Moduli space of logarithmic connections singular over a finite subset of a compact Riemann surface

TL;DR

This paper studies the structure and properties of moduli spaces of logarithmic connections on vector bundles over a compact Riemann surface, including their compactifications, Picard groups, and algebraic functions.

Contribution

It introduces natural compactifications of these moduli spaces and computes their Picard groups, revealing their algebraic and holomorphic function properties.

Findings

Computed Picard groups of the moduli spaces.

Showed the absence of non-constant algebraic functions.

Established the existence of non-constant holomorphic functions.

Abstract

Let $S$ be a finite subset of a compact connected Riemann surface $X$ of genus $g \geq 2$. Let $\cat{M}_{lc}(n,d)$ denote the moduli space of pairs $(E,D)$, where $E$ is a holomorphic vector bundle over $X$ and $D$ is a logarithmic connection on $E$ singular over $S$, with fixed residues in the centre of $\mathfrak{gl}(n,\C)$, where $n$ and $d$ are mutually corpime.
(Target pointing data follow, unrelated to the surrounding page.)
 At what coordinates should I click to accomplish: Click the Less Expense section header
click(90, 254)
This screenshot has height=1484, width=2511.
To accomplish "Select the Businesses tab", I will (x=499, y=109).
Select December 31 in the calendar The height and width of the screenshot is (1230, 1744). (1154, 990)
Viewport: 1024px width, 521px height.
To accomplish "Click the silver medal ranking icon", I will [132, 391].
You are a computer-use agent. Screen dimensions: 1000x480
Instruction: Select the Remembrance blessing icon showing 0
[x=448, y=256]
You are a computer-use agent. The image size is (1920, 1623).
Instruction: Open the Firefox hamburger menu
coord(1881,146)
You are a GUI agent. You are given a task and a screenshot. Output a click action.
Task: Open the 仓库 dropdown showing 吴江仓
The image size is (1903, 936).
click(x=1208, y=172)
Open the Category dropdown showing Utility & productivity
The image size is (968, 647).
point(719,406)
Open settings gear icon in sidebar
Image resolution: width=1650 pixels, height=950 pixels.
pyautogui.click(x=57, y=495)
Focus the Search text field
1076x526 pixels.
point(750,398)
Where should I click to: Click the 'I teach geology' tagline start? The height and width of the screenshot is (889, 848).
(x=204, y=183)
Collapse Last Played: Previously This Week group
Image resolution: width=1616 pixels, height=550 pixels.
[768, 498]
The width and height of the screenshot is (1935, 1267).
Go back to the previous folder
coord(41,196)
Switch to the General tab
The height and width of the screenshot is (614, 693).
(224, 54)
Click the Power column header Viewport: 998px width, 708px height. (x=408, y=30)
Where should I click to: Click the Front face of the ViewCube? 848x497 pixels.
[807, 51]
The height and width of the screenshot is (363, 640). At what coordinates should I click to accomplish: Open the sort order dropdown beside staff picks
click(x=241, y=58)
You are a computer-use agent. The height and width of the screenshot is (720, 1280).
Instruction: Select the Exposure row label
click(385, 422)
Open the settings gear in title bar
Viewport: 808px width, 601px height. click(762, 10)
Let $L$ denote a fixed line bundle with a logarithmic connection $D_L$ singular over $S$. Let $\cat{M}'_{lc}(n,d)$ and $\cat{M}_{lc}(n,L)$ be the moduli spaces parametrising all pairs $(E,D)$ such that underlying vector bundle $E$ is stable and $(\bigwedge^nE, \tilde{D}) \cong (L,D_L)$ respectively. Let $\cat{M}'_{lc}(n,L) \subset \cat{M}_{lc}(n,L)$ be the Zariski open dense subset such that the underlying vector bundle is stable. We show that there is a natural compactification of $\cat{M}'_{lc}(n,d)$ and $\cat{M}'_{lc}(n,L)$ and compute their Picard groups. We also show that $\cat{M}'_{lc}(n,L)$ and hence $\cat{M}_{lc}(n,L)$ do not have any non-constant algebraic functions but they admit non-constant holomorhic functions. We also study the Picard group and algebraic functions on the moduli space of logarithmic connections singular over $S$, with arbitrary residues.